It’s said the grand jury process is so tilted to the side of prosecutors that any half-witted district attorney could “indict a ham sandwich.”
If so, then former President Donald Trump is the whole ham in the Fulton County case — butt, shank and bone.
On Monday, District Attorney Fani Willis’ now-famous special purpose grand jury was seated. The “special purpose” is Trump, although she says its focus is “anything connected with interference of the 2020 election.”
That means Madam DA, as she likes being called, aims to go after the entire clown show that rolled into Georgia in late 2020.
Willis is looking at Trump’s call to Secretary of State Brad Raffensperger when he tried to shake down the Georgia pol for an additional 11,780 votes.
But the Teflon Don is simply the headliner of this legal extravaganza. Prosecutors will also probe why Atlanta-based U.S. Attorney BJay Pak got run off from his job; a November 2020 call that U.S. Sen. Lindsey Graham placed to Raffensperger; the baloney that Rudy Giuliani served up to a Georgia Senate committee; and the fake Electoral College electors that included state GOP chairman David Shafer.
It’s truly an all-star cast.
Willis, of course, has not said, “I’m coming after Trump.” But she’s certainly swinging for the fences and I fully expect her to go try to get Trump indicted.
She wouldn’t have gone this far if she wasn’t going for it.
A special grand jury can’t indict anyone. It can issue subpoenas to recalcitrant witnesses — mostly anyone with an “R” after their name — demand evidence and even go out on investigatory tangents.
If the panel thinks there’s enough there, Willis could go to a regular grand jury to seek an indictment.
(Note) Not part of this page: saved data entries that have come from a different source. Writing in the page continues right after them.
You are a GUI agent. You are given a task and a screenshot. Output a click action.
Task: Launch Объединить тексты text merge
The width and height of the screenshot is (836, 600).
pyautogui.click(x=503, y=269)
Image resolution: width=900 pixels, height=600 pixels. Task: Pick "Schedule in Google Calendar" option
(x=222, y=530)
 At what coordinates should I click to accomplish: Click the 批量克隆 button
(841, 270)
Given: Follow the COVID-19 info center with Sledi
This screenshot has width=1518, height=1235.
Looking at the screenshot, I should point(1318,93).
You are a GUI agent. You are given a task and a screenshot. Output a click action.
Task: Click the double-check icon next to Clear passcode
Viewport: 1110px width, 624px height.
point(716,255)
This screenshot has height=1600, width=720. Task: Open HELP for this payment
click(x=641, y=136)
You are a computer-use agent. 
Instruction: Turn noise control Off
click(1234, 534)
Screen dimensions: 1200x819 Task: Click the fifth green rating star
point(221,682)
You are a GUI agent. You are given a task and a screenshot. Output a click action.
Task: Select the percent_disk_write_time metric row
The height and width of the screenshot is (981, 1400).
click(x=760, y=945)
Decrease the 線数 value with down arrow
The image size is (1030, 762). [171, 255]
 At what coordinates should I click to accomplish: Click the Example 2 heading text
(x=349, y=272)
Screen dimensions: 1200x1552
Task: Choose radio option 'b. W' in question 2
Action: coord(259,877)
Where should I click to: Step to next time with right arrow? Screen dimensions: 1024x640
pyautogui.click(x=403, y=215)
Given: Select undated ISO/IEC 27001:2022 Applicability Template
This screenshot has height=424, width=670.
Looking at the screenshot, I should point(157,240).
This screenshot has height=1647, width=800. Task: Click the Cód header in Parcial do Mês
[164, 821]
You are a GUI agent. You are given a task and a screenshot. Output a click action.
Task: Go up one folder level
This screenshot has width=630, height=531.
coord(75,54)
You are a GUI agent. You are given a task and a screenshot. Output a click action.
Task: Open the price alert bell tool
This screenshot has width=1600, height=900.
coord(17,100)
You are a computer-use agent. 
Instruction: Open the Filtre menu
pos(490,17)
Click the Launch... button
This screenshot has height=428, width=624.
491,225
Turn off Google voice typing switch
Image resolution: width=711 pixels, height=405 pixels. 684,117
Remember the ham sandwich is being served up in a county that went 73% for President Joe Biden.
Conventional wisdom says that, if indicted, it would be impossible to find 12 jurors to unanimously to convict Trump, given the wide political divide. Even progressives like defense attorney Don Samuel and Atlanta City Councilman Antonio Lewis think Willis is wasting her time on an unwinnable case.
But there are many who’d simply love to view Trump’s mugshot shot from the environs of Fulton’s jail.
Willis is a fearless prosecutor and politician — she ran against, and defeated, a six-term incumbent. And she often tried that office’s biggest cases. The State v. Donald J. Trump is as big as it gets.
Credit: TNS
Credit: TNS
After coming to office in 2021, Willis beefed up her gang prosecution team, hiring Mike Carlson, an organized crime specialist, and RICO connoisseur John Floyd. She said she’d send a message to gang members.
She’s saying the same about the 2020 election.
“I’m very concerned that if behavior that is illegal goes unchecked,” she told CNN, “then it can lead to a very bad patch.”
I called Albert Trujillo, the foreman of a special grand jury that investigated corruption in DeKalb County almost a decade ago.
In that case, the grand jurors connected with then-District Attorney Robert James. “We saw him as an honest man trying to root out corruption,” Trujillo said.
Trujillo said the DA would make his points “then turn to us and ask if there’s any questions we wanted to ask.” Once, as the DeKalb police chief testified, “I asked him if there was any quota on traffic tickets. He looked at me like he wanted to kill me but he had to answer honestly.”
The chief admitted there was.
Former DeKalb District Attorney J. Tom Morgan had two special grand juries investigating the 2000 assassination of Sheriff-elect Derwin Brown, a case that led to a murder conviction of outgoing sheriff Sid Dorsey.
Morgan said the hiring of RICO expert Floyd, who worked the Dorsey case, indicates Willis will drag a wide net.
“This case is not like Dorsey,” Morgan said. “In that, there was a crime committed and we had to prosecute who did it. Here, you have to figure out if a crime was committed. That’s a much harder burden.”
But he noted that special grand jurors can be like a test drive for the later criminal case. In the Dorsey case, grand jurors learned he sent deputies on county time to Tennessee to unlock his daughter’s car. Or that he sent deputies to McDonald’s to take Happy Meals to his kid’s school because the child didn’t like the cafeteria fare.
“Women on the grand jury were outraged,” he said. “They were like, ‘I don’t even have child care, much less deputies to go to McDonalds.’ “
“It showed us what meant a lot to ordinary people,” Morgan said.
We’ll have to see what Fulton’s ordinary folks tell us.